EXCERPT:
--- START ---

Ghosts in the Wiring

“I didn’t believe in the paranormal before, but ever since purchasing this car, strange things have been happening,” the driver said, obviously not wanting to be identified. “My wife complained of hearing strange noises, like crumpling paper, coming from the back seat about a month ago.”

The 2016 Regal had been in the shop on numerous occasions for a myriad of electrical conditions and multiple components had been replaced. “The door locks would cycle at times, sometimes the car wouldn’t start, and sometimes the radio would decide to play on its own,” the owner said, as I looked at the repair orders. The radio was replaced, the human machine interface module and the body control module.

There were no bulletins or other documents relating to known problems. There were no modifications, no aftermarket equipment and no other work history prior to the dealer. I found a U0029 (MOST Bus Performance) DTC and a U0001 (High Speed CAN Malfunction).

“There were a bunch of other codes, but I cleared them before you got here,” Tim said. Unfortunately, he did not write them down.

I performed a visual inspection and checked the power distribution components—all were okay. When nothing obvious shows up, I look for the not-so-obvious. I broke out my inspection camera and inside the dash I spotted signs of rodent intrusion. Wires were chewed. Years ago, vehicles were made from metal, glass and plastic and 100% of it was made from petroleum. These days, with “green manufacturing,” cars are made from soy, peanut oil, rice husks and other tasty morsels for critters. In the early 1940s, Henry Ford experimented with making plastic parts for automobiles. These experiments resulted in what was described as a "plastic car made from soybeans." Could you imagine how many toothsome rodents would have loved this car?

After we would perform a series of wire repairs, I suggested that the owner authorize wrapping the wires with rodent-proof tape, treated with capsaicin. Sprinkling crystallized fox or coyote urine around the tires also helps. I also found the source of the noise of crumpling paper: I found an active mouse nest under the rear seat. I carried the critters out to the woods so that they could live out their lives away from human intrusion.

--- END ---

DATA TO EXAMINE:
--- START ---

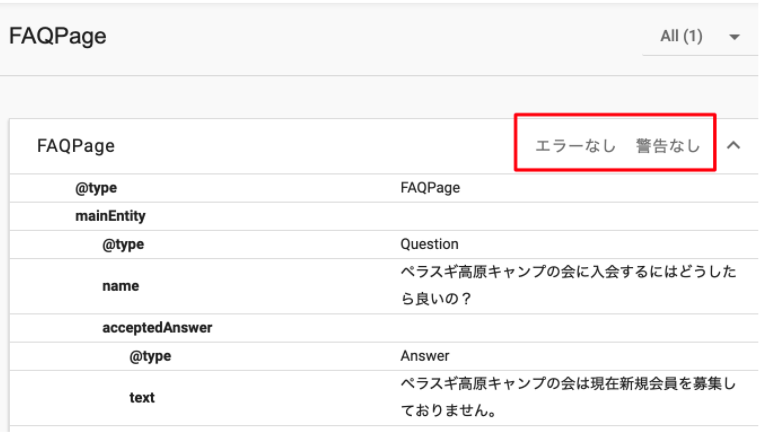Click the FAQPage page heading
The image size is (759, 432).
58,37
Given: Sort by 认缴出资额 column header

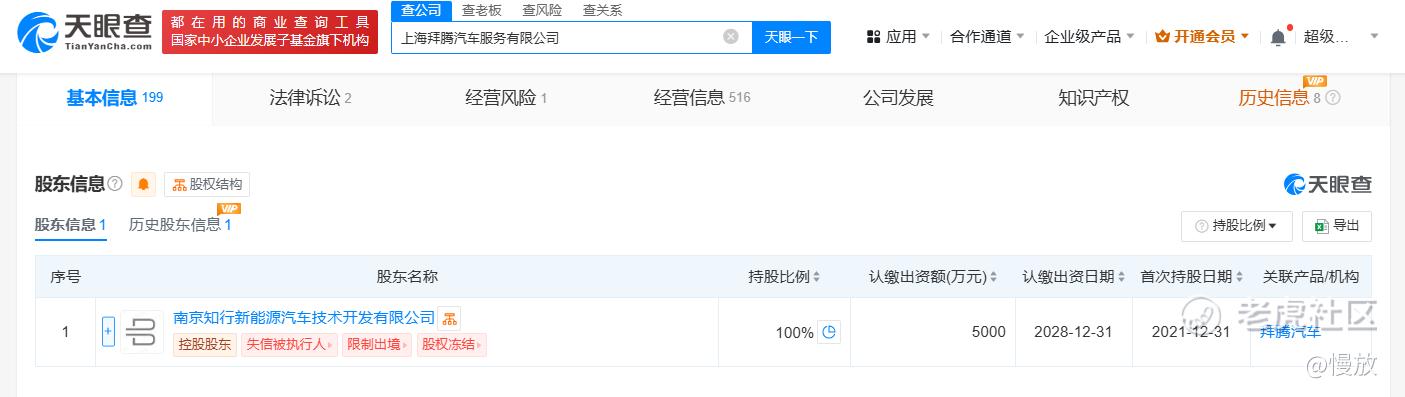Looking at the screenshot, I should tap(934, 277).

--- END ---
--- START ---

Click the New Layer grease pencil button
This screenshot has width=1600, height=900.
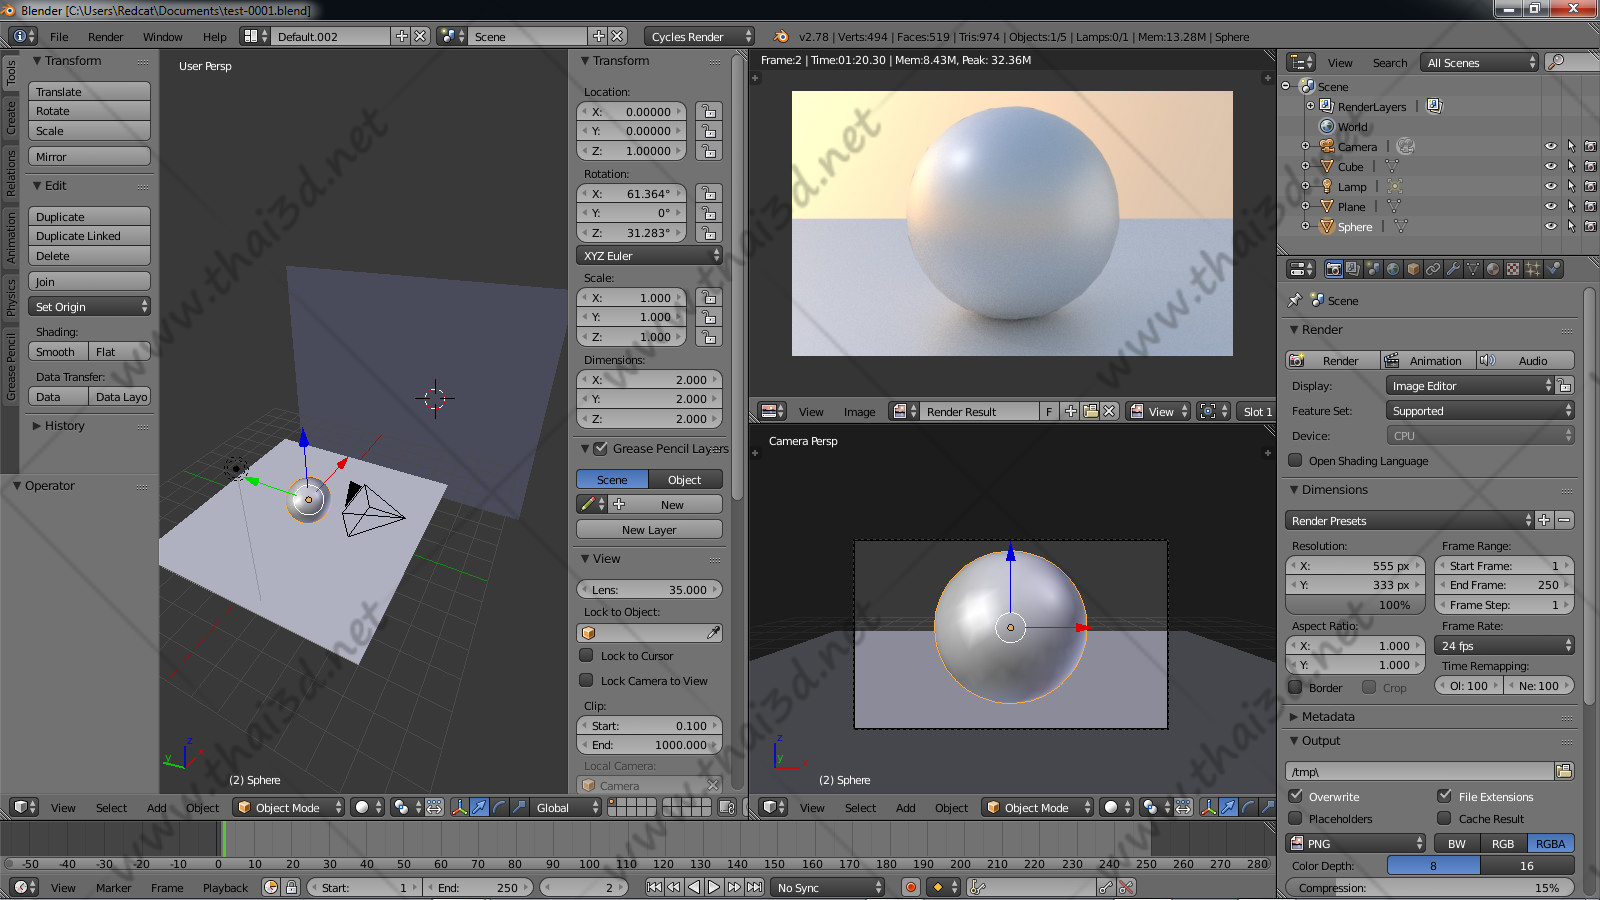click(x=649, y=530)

--- END ---

ASSIGNMENT 1: In the text about the 2016 Regal's electrical problems, what did the technician find under the rear seat?
ASSIGNMENT 2: Reproduce the Ghosts in the Wiring text word for word, beginning at the words "There were no bulletins" and stopping after "Speed CAN Malfunction).".
ASSIGNMENT 3: Write the next part of the story about the rodent-damaged 2016 Regal, picking up from its last sentence.

TASK ANSWER 1: An active mouse nest.

TASK ANSWER 2:
There were no bulletins or other documents relating to known problems. There were no modifications, no aftermarket equipment and no other work history prior to the dealer. I found a U0029 (MOST Bus Performance) DTC and a U0001 (High Speed CAN Malfunction).

TASK ANSWER 3:
We still had the window and headlamp issue. I noticed that the BCM was getting a request to turn those systems on—but from where? I used my scope to look at the GMLAN data stream and saw minor distortion, but when I decoded the CAN bus, I saw Error frames. Decoding is a good, quick indicator that CAN frames are being transferred between ECUs on the CAN Bus.

If you know the CAN database spec of your vehicle, it will be possible to ascertain which ID belongs to which ECU. There are several ways to ascertain this information The IDs and Data are normally shown in Hexadecimal, which is standard in the digital communications industry, however it is possible to display in Decimal if you wish. Decoding a data bus can be useful for seeing instability by sensing Error Frames. I spotted a problem that at 59.87 seconds after start of collection, Error frames started to occur. In fact, when I got the CAN database for the car, I saw that the coded hex was being misinterpreted by the gateway module as commands to illuminate the headlights and lower the driver window!

The “bad” code was sourced from the EBCM. The noise being put on the CAN bus from the EBCM was causing the issue. Remember the original complaint? It happened with the Power Mode Master (BCM) supposedly powering down. Some of the wiring damage caused the communications enable circuit to trigger the BCM. Terminal fretting at the EBCM connector caused Error Frames to appear on the decoded can bus. Multiple issues made this one a very difficult one to resolve.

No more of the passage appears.